Sites participating in the Fall 2005 Grid Computing course. Red dots
indicate participating UNC campuses; purple dots, private institutions.
Image Courtesy Barry Wilkinson |
Grid computing is all about bringing together distributed resources,
data and people, so it's fitting that one of the first undergraduate
courses in grid computing would also be distributed. Since fall
semester 2004, 75 students across North Carolina have learned about
grid computing with the help of faculty from several institutions and
the North Carolina Research and Education Network.
"This course brings state of the art computing into the
undergraduate curriculum," said Barry Wilkinson from the University of
North Carolina at Charlotte. "In this class the NCREN wasn't just used
to transmit lectures; it was also used to create a grid infrastructure
for the students."
Wilkinson, along with UNC Wilmington faculty member Clayton
Ferner and a team of six faculty and students, led development for the
course, which is funded by the UNC Office of the President and the
National Science Foundation. Students learn about grids from the bottom
up, studying technology first and applications later. Lectures are
transmitted from UNC Charlotte to 12 institutions, and students
complete a series of five assignments to learn how to set up and use a
grid.
"We start them off with an assignment in Web services, next
they generate a grid service and contact it, then they submit jobs to
the Globus Resource Allocation Manager (GRAM), use a scheduler and a
workflow editor," explained Ferner. "The goal is to train students who
will one day support or implement research on grids."
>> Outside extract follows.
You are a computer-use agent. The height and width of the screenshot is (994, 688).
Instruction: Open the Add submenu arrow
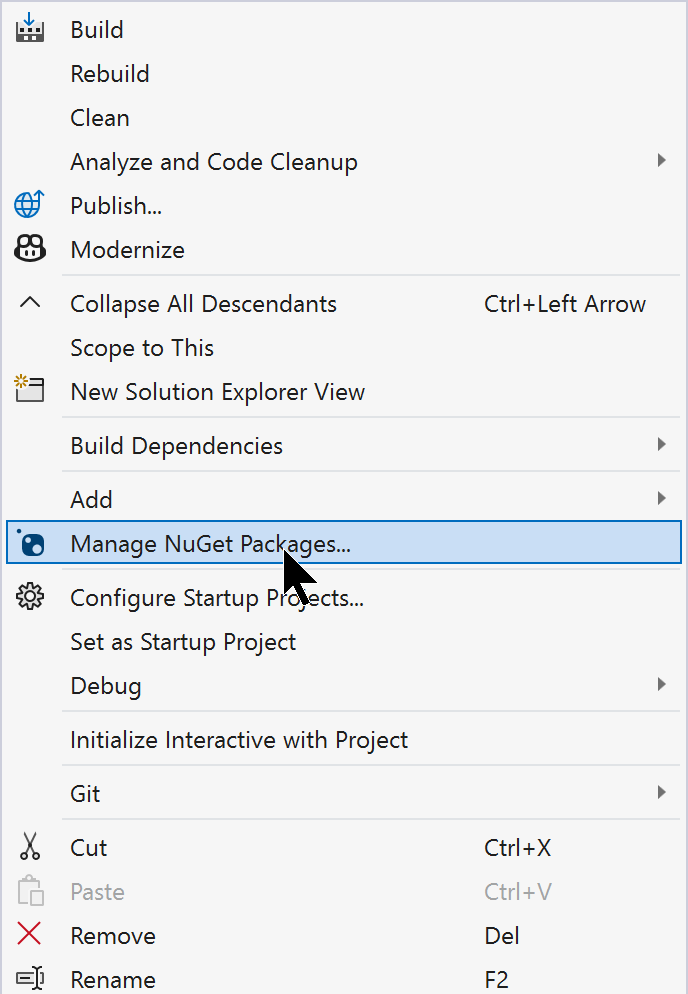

Wilkinson and Ferner found developing the new course a
challenge. The summer of 2004 was spent setting up the first class grid
based on Globus Toolkit 3.2, developing the lengthy course assignments,
and creating hundreds of PowerPoint slides from which to lecture. This
past summer was spent updating the grid and assignments to GT4. They
also integrated some of their own grid research into the curriculum,
using the GridNexus workflow editor developed at UNC Wilmington.
"This is not a course regularly taught at any level," said
Wilkinson. "There was no textbook to follow, and so we've created all
the material from scratch. The class has been an enabler for the
students—several of the students from 2004 and 2005 have continued on
in grid research after the end of class."